_DIRECTIVE A:_
Copy from the records everything from the line containing "Screen dimensions: 1020x763" down to the line containing "will (26, 368).", reproducing each line verbatim.

_TEXT PROVIDED:_
|---|
Pawlik argues in the alternative that the parties mutually abandoned the representation. Because she has not identified any evidence creating a genuine issue of material fact regarding whether TJLF withdrew, she has likewise failed to show a genuine issue regarding whether the parties mutually abandoned the representation. Compare Holt v. Manley, 146 S.W.2d 773, 775 (Tex. App.-Amarillo 1940, no writ) (declining to find mutual abandonment where there was no evidence of "any mutual agreement between the parties to abandon the contract, nor . . . a meeting of the minds" on the issue), with Sachs v. Goldberg, 159 S.W. 92, 95 (Tex. App.-Galveston 1913, writ ref'd) (finding mutual abandonment of an agreement to jointly purchase a property where one party "unequivocal[ly] and absolute[ly]" repudiated the agreement and the other party subsequently attacked the repudiator and told him "he could have the lot"). The district court did not err in rejecting this argument.

C

Pawlik next contends that the district court erred in finding that she failed to identify a genuine issue of material fact regarding whether she discharged TJLF without good cause.
|---|
_DIRECTIVE B:_
In the court opinion excerpt, what did the other party in Sachs v. Goldberg tell the repudiator after attacking him?

[Some records]
|---|
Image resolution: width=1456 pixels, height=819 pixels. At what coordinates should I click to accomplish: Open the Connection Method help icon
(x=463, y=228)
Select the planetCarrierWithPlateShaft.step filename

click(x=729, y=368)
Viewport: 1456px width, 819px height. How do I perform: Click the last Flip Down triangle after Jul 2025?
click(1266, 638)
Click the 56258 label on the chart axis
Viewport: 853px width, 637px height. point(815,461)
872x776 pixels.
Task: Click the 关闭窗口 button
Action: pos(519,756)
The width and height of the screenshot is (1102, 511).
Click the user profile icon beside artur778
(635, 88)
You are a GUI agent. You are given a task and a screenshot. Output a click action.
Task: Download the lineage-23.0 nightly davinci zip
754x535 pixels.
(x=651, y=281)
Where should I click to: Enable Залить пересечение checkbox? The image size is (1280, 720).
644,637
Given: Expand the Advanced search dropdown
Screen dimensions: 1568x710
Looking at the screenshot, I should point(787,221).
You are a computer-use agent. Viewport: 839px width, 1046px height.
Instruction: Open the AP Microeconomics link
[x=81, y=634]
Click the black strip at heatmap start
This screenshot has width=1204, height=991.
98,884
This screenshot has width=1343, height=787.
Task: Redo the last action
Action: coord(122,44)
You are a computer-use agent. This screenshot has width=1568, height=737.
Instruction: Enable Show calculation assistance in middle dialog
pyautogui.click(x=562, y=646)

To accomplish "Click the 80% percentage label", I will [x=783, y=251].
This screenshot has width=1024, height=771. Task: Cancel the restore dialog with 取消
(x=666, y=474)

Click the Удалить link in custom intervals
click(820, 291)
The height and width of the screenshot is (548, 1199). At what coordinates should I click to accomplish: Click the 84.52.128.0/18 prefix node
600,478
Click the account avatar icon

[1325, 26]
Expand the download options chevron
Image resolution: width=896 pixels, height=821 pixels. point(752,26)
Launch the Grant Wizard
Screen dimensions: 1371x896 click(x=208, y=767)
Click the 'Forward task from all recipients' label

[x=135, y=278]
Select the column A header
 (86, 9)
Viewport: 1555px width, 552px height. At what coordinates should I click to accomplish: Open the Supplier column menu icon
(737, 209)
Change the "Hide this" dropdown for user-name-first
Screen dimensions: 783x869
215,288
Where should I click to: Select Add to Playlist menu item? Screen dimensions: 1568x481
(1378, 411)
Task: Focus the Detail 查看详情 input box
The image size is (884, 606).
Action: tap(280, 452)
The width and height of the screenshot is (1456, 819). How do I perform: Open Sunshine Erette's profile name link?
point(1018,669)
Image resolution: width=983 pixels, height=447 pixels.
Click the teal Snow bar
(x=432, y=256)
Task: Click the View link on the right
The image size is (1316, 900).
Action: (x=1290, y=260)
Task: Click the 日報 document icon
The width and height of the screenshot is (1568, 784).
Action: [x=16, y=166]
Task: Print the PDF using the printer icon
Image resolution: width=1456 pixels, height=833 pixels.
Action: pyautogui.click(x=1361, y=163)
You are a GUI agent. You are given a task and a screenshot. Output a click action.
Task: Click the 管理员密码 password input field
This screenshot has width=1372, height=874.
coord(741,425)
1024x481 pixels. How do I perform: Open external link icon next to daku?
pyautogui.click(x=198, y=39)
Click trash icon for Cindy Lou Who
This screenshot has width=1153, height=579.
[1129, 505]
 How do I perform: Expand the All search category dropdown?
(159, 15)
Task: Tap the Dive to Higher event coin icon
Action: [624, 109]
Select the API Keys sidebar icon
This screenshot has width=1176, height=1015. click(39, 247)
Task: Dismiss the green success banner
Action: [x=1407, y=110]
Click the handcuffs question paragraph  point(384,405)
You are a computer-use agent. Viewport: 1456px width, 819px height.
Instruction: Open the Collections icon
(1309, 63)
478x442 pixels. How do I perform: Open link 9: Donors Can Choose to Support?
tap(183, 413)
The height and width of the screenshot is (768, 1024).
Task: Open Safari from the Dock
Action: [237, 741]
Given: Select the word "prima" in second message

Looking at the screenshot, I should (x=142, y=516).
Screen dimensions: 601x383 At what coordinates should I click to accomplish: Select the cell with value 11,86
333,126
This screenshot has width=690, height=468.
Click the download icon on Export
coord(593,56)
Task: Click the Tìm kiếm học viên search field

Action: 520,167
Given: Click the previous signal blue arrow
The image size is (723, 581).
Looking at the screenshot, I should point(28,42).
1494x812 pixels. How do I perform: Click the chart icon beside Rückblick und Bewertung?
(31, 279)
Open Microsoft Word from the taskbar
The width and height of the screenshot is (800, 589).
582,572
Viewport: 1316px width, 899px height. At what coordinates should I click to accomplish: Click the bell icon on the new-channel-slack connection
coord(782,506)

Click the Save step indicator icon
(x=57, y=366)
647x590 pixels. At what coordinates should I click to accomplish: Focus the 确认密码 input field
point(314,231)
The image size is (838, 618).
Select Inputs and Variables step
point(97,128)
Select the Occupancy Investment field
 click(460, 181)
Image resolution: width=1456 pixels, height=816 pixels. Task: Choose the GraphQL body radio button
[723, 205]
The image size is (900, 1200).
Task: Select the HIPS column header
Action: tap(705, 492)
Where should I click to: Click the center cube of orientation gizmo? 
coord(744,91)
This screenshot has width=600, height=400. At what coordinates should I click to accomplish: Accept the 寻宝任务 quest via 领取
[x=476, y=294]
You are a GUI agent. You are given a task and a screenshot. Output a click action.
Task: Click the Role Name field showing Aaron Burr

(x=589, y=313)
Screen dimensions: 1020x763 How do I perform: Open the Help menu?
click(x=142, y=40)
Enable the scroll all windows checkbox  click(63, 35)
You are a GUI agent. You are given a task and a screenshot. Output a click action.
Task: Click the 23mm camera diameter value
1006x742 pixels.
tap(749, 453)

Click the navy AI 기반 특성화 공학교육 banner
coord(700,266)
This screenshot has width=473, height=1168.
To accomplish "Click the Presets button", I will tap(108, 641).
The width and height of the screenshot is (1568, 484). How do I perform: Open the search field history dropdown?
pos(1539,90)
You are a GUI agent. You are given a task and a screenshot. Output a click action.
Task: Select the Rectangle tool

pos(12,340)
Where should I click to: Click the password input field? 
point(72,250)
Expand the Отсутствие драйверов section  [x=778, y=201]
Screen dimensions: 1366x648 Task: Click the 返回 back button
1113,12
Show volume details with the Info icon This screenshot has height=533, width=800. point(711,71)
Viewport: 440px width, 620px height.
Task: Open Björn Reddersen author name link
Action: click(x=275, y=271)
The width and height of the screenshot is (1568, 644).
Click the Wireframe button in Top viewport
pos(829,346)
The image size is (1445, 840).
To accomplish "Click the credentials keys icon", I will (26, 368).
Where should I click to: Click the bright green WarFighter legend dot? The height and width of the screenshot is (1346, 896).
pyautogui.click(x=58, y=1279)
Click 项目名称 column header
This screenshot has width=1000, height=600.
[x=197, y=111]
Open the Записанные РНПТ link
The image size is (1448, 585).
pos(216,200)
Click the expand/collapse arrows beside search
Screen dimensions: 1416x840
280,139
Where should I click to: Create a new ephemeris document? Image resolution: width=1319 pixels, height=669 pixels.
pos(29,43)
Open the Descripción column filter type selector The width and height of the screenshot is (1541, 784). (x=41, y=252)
|---|
_FULL RESPONSE A:_
Screen dimensions: 1020x763 How do I perform: Open the Help menu?
click(x=142, y=40)
Enable the scroll all windows checkbox  click(63, 35)
You are a GUI agent. You are given a task and a screenshot. Output a click action.
Task: Click the 23mm camera diameter value
1006x742 pixels.
tap(749, 453)

Click the navy AI 기반 특성화 공학교육 banner
coord(700,266)
This screenshot has width=473, height=1168.
To accomplish "Click the Presets button", I will tap(108, 641).
The width and height of the screenshot is (1568, 484). How do I perform: Open the search field history dropdown?
pos(1539,90)
You are a GUI agent. You are given a task and a screenshot. Output a click action.
Task: Select the Rectangle tool

pos(12,340)
Where should I click to: Click the password input field? 
point(72,250)
Expand the Отсутствие драйверов section  [x=778, y=201]
Screen dimensions: 1366x648 Task: Click the 返回 back button
1113,12
Show volume details with the Info icon This screenshot has height=533, width=800. point(711,71)
Viewport: 440px width, 620px height.
Task: Open Björn Reddersen author name link
Action: click(x=275, y=271)
The width and height of the screenshot is (1568, 644).
Click the Wireframe button in Top viewport
pos(829,346)
The image size is (1445, 840).
To accomplish "Click the credentials keys icon", I will (26, 368).

_FULL RESPONSE B:_
He told him "he could have the lot."